There were 24 voluntary withdrawals during Year 1 and eight course terminations for academic failure. Eleven withdrawals were within the first semester, including one who failed to register at all, two who changed their minds about studying medicine within two months, and a third who requested suspension but later withdrew. Six cited personal or family health problems as a reason for withdrawal, and at least 14 transferred to non-medical courses. Reasons for withdrawals, and subsequent career choices, were not always evident in the course files.

Five students repeated the first year, two for health reasons and three after appealing against termination decisions. Of the five, only two proceeded to Year 2, with two withdrawing and one subsequently removed for academic failure. A further three students restarted the course in the following academic year after voluntary suspension, two for personal or family health problems and one who felt too young to be on the course. Two later withdrew and one proceeded after an appeal against termination.

A further seven termination notices were issued after academic failure, three of these students mounting unsuccessful appeals on the basis of family or personal circumstances.

Year 2

Fourteen students failed to progress beyond Year 2, nine withdrawing and five having their courses terminated. One withdrawal had already repeated Year 1 for academic failure, and another had performed poorly and failed to engage with Faculty support. Three had passed Year 1 but withdrew for personal reasons, one financial and two not happy on the course. Four students withdrew after course suspension, all with health or family problems. The terminations included two students who had been suspended in Semester 3 for academic failure and personal issues, then re-started Year 2. Overall, ten of these students had failed Year 1 exams and at least six appeared to have lost motivation for a medical career.

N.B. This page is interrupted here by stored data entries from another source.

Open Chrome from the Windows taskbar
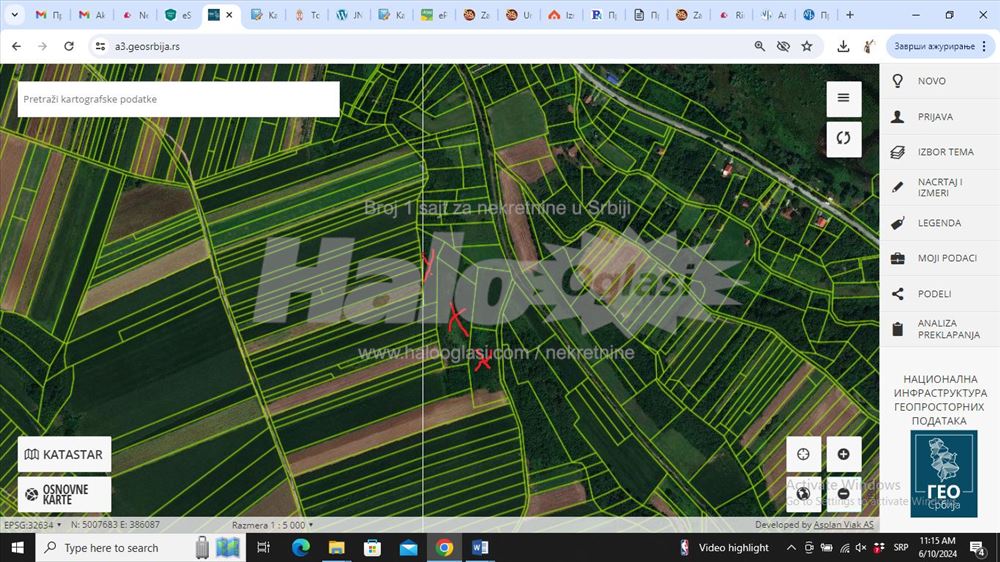 (x=444, y=548)
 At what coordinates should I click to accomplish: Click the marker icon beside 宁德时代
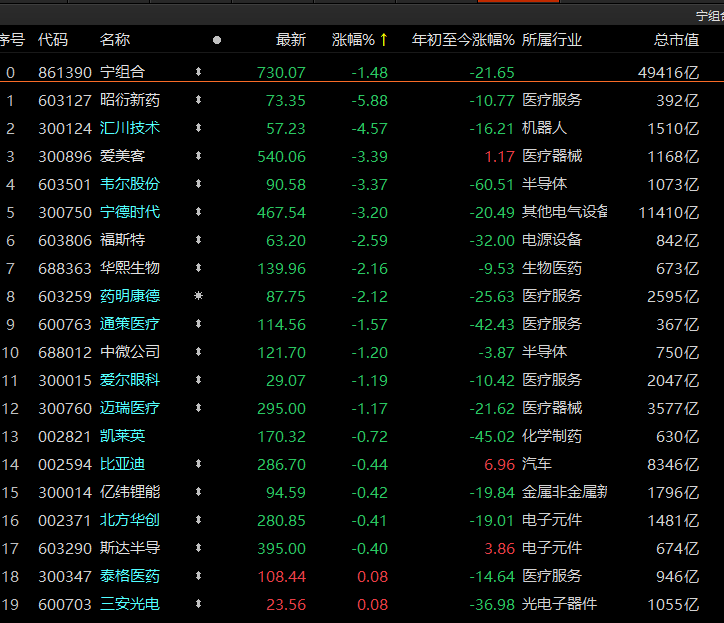[198, 213]
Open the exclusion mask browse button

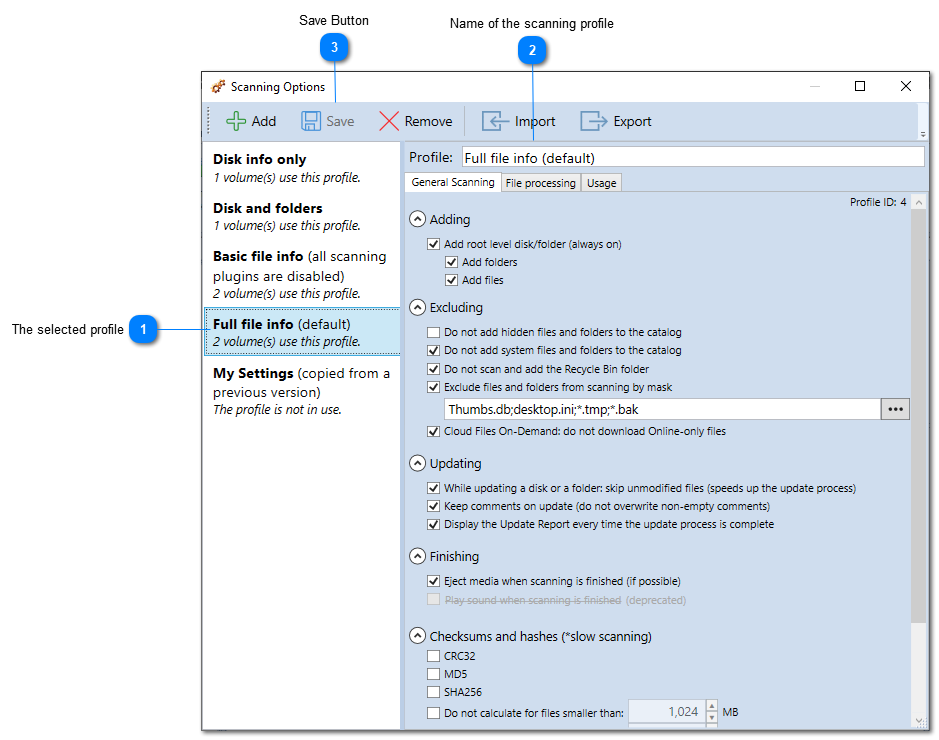pyautogui.click(x=895, y=408)
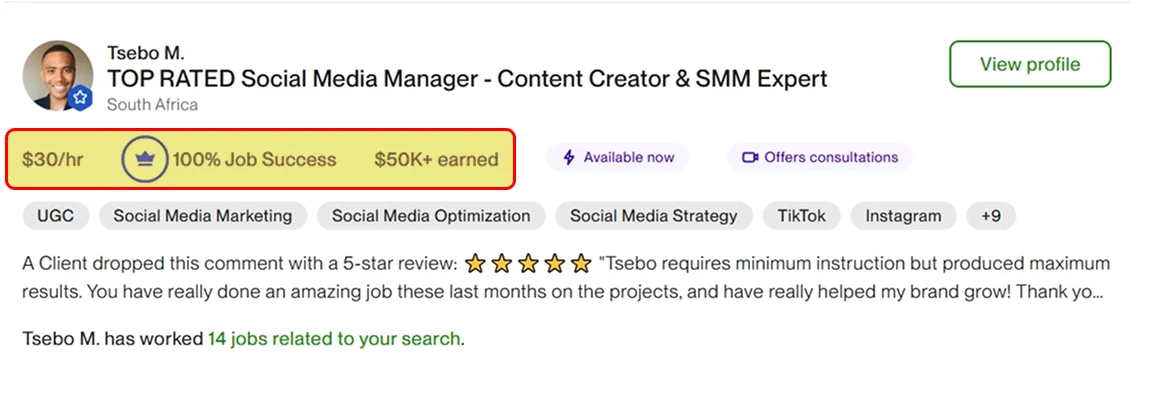Click the Offers consultations badge

(820, 157)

Pre-admission features of those who left in years 1 and 2

We reviewed the pre-admission qualifications and interview data for these 46 students who left the course so early. Of the Year 1 leavers, 19/32 (59%) were female, and 5 (16%) domiciled overseas. One was a graduate. The majority of the students (25/32, 78%) had been given normal conditional offers after interviews in December-March; three had unconditional places (1 graduate and 2 overseas students admitted under special arrangements); one was a Reserve offer, and three were late offers made in July-August after earlier rejection. Interview data was missing for four students (two overseas, one graduate, and one late offer). 24 had interview scores, 19 of these being 14/16 or more, and the remainder 12 or 13. Of the four with interview grades, three were AAA and the other ABA.

Eight of the 14 further leavers in Year 2 were female (57%) and two overseas (14%), including one graduate. There was one unconditional offer (graduate) and one late offer, the rest being normal conditional offers. All but one had a score or grade shown, with nine scoring at least 14/16, and three having AAA interview grades.

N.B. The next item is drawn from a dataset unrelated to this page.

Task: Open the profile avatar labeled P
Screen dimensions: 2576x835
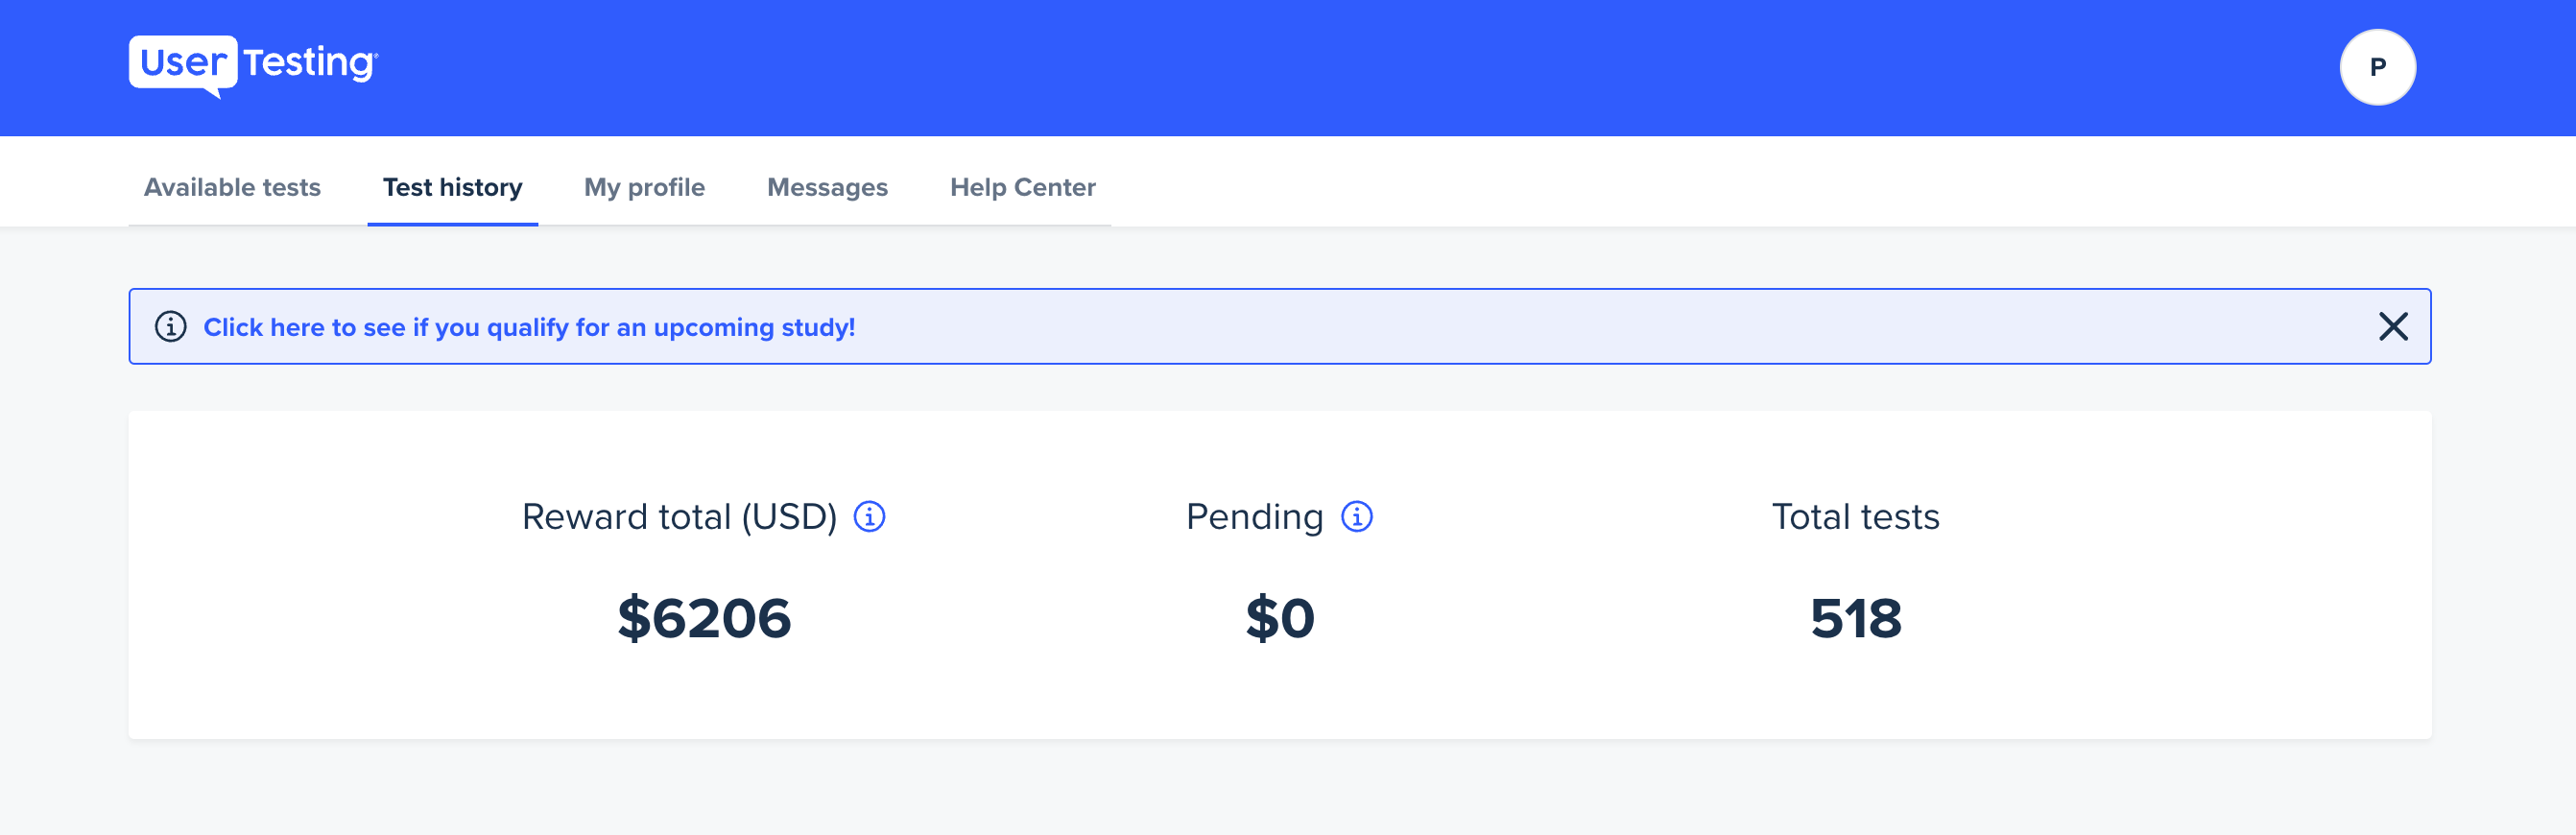Action: tap(2377, 67)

When the brief comments made at interview were considered, there were few with any notion of concern about the applicant’s commitment, motivation, insight and overall suitability. The only ones noted were “Empathy: didn’t mention listening”; “Empathy: slight self-centred example given”, and ”pleasant, not enormously focused, general insight fair”. The majority were very positive, such as “outstanding”; make offer, very good”; ”motivated, articulate, insight, mature”; “good communicator, team player”.

Attrition later in the course

Sixteen students left the course at the end of the third year, mostly with good academic records. Four gained a first-class BMedSci degree, two choosing to complete their clinical course elsewhere and two moving to a research career. Of the remaining 12 (nine with an upper second and three a lower second), two withdrew for a non-medical course and one transferred elsewhere for personal reasons. Eight students took suspensions to re-consider their options before withdrawing. Mental health issues affected at least six students who decided to leave the course at this point.

Six students withdrew in the fourth academic year. Four had good academic records and 2.1 degrees, but three of these had long-standing mental health problems and the fourth decided against a medical career. A fifth student had a poorer academic record and finally disclosed health problems and transferred to another course. The sixth had a very poor academic record with disrupted progress and a multitude of non-academic difficulties.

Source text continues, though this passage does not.